From https://bugs.debian.org/cgi-bin/bugreport.cgi?bug=1065448: --- snip --- Dear Maintainer, When creating pdf files from odt files, soffice writes a CreationDate field which contains the actual build date/time. This varies with every build. For an example, see the bottom of https://tests.reproducible-builds.org/debian/rb-pkg/trixie/amd64/diffoscope-results/winff.html soffice could use the creation date of the input odt file, or even SOURCE_DATE_EPOCH instead of the current system date. Regards, Peter --- snip --- I think there was an option to not add the field at all? But this probably is not exposed to command line conversion unless you configure it extra?
Thorsten, what do you think? Don't e.g. ODT files also store a timestamp at each save?
But odt files stay the same (unless changed and re-saved of course) so are per definition reproducible. pdf files which are (in this and other cases in Debian) are rebuilt every time on every package build from a .doc/.od? differ each time. (Or, if one wants to go that route, the "source file" (od?) stays the same anyway and the "binary" (pdf) changes.
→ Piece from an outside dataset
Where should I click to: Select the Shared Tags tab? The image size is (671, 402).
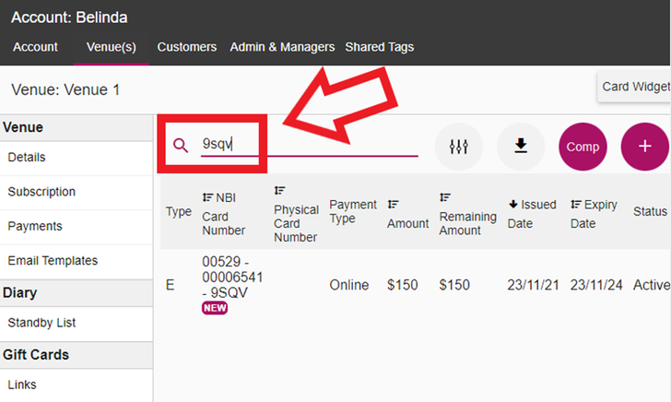[x=379, y=47]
That's a possible analogy)
Created attachment 193373 [details] ODP test file used for illustration
Created attachment 193374 [details] HTML diff of PDFs with decompressed streams
Reproducibility seems indeed not possible at this stage. I've attached an example to show that there is more going on than just different time stamps. Steps to reproduce the example: 1. Export slide.odp to PDF twice. 2. Decompress streams in the two PDFs with ` mutool clean -d slide1.pdf tmp1.pdf mutool clean -d slide2.pdf tmp2.pdf 3. Generate diff html with vim: vimdiff tmp1.pdf tmp2.pdf -c TOhtml -c 'w! diff.html' -c 'qa!' There are four points where the PDFs differ: - A binary stream (length is also different). - xmp:CreateDate tag. - /CreationDate field. - PDF Trailer ID, which is just a random blob. As far as I understand, random trailer IDs are sometimes useful for document tracking, but they are not critical. It would be helpful to have an option to create reproducible PDFs, e.g. with a command-line option, or to disable all variable parts when SOURCE_DATE_EPOCH is set.
OK, let's set as new.